■ What to produce:
Please look for the string "List" below and report every line in which it occurs.

■ Provided data:
--- START ---

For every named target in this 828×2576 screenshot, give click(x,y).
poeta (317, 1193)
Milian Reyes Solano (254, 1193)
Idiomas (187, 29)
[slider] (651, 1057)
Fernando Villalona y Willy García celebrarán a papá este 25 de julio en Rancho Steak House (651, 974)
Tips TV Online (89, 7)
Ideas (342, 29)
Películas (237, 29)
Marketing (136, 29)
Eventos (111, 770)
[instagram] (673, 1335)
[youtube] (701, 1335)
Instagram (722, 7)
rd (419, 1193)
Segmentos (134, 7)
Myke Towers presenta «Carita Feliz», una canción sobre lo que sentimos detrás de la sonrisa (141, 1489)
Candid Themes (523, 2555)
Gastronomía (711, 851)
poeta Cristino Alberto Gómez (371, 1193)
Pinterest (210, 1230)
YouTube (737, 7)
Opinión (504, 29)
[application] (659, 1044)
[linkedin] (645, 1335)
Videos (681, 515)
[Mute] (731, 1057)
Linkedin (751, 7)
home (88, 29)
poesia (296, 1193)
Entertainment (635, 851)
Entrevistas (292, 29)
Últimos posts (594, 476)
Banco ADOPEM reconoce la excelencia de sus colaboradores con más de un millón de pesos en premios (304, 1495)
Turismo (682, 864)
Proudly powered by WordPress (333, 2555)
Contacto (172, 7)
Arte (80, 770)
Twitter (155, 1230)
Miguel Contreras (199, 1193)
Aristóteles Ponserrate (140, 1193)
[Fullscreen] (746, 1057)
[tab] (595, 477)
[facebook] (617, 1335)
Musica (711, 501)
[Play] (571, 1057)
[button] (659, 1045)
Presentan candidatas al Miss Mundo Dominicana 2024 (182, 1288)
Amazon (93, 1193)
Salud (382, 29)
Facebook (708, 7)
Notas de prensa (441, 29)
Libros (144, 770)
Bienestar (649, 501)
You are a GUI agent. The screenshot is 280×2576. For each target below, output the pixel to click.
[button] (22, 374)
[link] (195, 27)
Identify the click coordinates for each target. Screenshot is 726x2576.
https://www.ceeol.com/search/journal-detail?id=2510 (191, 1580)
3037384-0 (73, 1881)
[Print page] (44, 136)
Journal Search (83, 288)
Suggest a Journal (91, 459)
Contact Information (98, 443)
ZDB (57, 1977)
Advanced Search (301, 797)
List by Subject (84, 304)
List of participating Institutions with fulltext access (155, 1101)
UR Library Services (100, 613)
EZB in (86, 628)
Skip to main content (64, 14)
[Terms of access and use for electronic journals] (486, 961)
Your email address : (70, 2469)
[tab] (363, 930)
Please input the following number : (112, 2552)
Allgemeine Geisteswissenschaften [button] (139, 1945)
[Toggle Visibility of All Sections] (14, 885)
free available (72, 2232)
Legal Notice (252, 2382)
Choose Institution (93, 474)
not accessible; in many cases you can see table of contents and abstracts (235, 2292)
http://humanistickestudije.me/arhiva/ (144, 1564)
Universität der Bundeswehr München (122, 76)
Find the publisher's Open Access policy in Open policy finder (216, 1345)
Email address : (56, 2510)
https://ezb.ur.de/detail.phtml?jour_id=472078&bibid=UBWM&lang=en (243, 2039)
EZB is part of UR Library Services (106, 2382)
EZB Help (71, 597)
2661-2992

--- END ---

■ Answer to this task:
List by Subject (84, 304)
List of participating Institutions with fulltext access (155, 1101)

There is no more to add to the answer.